Durante el periodo que ha culminado en la exitosa formación del Gobierno de coalición me he encontrado con este monstruo y no porque yo pertenezca a la Iglesia de Satán (Leviatán es uno de sus príncipes), sino porque hace unos días vi la película homónima de Andréi Zviáguintsev. El Gobierno de Vladímir Putin y la prensa a su servicio calificaron Leviatán (2014) de antirrusa y antipatriótica. Es, sin duda, una crítica feroz del aparato de poder en Rusia y de su corrupción, desde el poder local (representado en la película en un alcalde que, como señaló Monika Zgustova, está basado en un personaje real) a la justicia, las fuerzas de seguridad y la Iglesia ortodoxa.

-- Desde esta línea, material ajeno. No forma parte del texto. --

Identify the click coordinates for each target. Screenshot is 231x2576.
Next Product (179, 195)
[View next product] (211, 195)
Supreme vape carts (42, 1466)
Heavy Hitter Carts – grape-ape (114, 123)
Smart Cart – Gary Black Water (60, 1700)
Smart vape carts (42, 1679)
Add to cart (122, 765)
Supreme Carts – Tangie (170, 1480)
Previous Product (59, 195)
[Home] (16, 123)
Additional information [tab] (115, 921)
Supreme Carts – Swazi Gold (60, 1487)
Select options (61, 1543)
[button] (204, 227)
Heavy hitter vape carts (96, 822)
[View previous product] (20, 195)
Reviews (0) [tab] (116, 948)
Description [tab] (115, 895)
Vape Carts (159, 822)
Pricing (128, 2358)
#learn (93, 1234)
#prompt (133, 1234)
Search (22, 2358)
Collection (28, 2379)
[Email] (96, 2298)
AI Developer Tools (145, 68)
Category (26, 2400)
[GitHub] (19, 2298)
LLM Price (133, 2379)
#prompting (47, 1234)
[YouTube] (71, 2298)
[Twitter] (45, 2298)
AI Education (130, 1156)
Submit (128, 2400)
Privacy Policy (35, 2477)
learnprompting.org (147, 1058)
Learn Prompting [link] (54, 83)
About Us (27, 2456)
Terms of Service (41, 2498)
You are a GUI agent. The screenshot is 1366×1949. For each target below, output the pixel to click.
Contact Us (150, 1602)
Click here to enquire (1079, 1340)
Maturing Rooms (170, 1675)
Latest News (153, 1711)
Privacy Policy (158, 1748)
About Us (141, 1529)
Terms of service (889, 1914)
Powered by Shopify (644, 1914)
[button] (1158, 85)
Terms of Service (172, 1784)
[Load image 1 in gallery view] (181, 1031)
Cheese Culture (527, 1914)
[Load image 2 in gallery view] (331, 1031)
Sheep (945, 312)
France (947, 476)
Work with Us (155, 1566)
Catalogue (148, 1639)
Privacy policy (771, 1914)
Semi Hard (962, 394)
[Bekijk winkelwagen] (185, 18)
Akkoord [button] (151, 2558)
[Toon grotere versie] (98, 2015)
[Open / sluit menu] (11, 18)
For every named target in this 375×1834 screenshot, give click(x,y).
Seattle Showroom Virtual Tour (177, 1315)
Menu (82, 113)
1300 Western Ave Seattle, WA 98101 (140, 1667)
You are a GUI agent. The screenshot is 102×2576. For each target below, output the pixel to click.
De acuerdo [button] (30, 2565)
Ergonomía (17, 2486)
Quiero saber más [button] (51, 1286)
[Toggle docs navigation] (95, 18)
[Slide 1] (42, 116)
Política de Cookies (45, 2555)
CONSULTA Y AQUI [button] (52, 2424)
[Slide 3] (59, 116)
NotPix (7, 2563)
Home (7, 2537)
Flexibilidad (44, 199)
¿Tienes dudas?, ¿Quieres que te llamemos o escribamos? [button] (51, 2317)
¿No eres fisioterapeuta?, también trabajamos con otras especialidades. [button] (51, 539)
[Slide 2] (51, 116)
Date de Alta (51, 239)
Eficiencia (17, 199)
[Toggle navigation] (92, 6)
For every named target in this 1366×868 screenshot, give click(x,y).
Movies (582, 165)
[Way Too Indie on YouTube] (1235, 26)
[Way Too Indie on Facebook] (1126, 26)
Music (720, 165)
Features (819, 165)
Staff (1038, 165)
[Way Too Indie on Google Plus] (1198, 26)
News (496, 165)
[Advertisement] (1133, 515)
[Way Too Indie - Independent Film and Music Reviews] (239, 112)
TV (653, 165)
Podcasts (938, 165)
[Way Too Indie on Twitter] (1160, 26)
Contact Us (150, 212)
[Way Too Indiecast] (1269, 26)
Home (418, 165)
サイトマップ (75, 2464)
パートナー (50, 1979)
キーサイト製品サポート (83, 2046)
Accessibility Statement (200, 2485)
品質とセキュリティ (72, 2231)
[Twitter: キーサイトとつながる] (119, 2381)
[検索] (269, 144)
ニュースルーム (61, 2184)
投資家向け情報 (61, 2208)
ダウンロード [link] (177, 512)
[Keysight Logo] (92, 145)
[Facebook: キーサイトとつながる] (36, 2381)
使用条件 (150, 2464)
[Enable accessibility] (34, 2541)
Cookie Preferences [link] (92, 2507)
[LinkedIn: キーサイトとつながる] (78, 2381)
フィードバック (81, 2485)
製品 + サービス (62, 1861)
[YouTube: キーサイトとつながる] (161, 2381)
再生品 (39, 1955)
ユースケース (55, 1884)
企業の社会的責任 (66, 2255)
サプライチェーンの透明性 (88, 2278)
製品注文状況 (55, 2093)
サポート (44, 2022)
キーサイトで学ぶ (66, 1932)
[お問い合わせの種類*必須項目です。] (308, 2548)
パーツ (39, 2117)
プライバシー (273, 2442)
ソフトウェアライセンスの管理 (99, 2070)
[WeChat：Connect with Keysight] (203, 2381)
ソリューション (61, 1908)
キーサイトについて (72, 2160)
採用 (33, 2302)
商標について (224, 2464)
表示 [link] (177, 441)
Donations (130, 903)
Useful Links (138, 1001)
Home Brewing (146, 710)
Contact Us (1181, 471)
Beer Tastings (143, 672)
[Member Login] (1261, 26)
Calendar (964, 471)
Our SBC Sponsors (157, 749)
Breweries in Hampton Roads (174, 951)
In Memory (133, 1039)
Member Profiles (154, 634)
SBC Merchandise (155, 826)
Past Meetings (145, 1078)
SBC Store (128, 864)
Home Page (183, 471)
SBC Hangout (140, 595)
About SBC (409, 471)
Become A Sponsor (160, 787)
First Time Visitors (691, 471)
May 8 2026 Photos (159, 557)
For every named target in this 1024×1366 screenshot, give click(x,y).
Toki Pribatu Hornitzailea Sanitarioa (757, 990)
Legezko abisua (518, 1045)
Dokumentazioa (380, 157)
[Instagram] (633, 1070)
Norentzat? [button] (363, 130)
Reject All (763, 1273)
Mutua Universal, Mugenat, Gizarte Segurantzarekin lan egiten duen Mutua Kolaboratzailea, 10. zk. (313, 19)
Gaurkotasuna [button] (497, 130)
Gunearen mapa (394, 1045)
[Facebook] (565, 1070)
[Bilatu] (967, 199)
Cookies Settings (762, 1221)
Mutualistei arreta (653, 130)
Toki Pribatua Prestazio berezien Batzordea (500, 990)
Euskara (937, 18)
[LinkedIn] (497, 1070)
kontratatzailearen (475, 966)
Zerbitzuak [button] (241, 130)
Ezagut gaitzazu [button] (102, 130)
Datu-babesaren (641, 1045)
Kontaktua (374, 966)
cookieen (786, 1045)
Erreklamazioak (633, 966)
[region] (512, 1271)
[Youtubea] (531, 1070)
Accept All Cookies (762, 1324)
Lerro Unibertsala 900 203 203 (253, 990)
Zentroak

Es, además, un retrato devastador de la clase obrera rusa: sin esperanza, totalmente alcoholizada y sin otra alternativa que la autodestrucción, porque Leviatán, encarnado en el alcalde y las instituciones que lo apoyan, es indestructible. Es un Leviatán que en ese pueblo del norte de Rusia y en ese momento toma cuerpo en el alcalde, pero que siempre ha estado ahí. Hay una escena, conmovedora y desoladora, en la que el hijo del hombre humilde destrozado por el alcalde huye de casa y se acerca al mar. Escala a una roca en la orilla y, llorando, esconde la cabeza entre las piernas. Frente a él, yace el esqueleto gigante de una ballena: el Leviatán que ni su padre ni ninguno de sus ancestros, que ni él ni sus descendientes podrá vencer.
Otro de los personajes de la película es un sacerdote ortodoxo que defiende, en privado y desde el púlpito, el poder político y económico del alcalde atribuyendo a ese poder una voluntad divina. El alcalde, en agradecimiento por sus servicios espirituales y materiales, le construye un templo a medida para que pueda seguir, desde ahí, educando en la obediencia. El 4 de enero, en este país que no era Rusia entonces ni es la URSS hoy, la Conferencia Episcopal mostraba su preocupación ante un Gobierno laico (de verdad) y progresista. Un preocupadísimo cardenal Cañizares pedía “orar por España” en una misiva en la que era demasiado fácil leer entre líneas. El cardenal, que ora por la España que defiende los antiguos privilegios de la Iglesia y de los poderosos, se parece al cura ortodoxo de Zviáguintsev.
Pero en España, a pesar de los llamamientos de la (ultra) derecha a desobedecer el mandato democrático de la mayoría de los ciudadanos, del acoso a representantes parlamentarios, de todas las oraciones elevadas al cielo, de las acusaciones de antiespañoles y antipatriotas a todos los que no comulgan con sus designios políticos, comienza una nueva etapa en la que tal vez podamos acabar con las viejas, ya muy viejas, encarnaciones de Leviatán. Con la esperanza, claro está, de que no reaparezca con nuevos disfraces.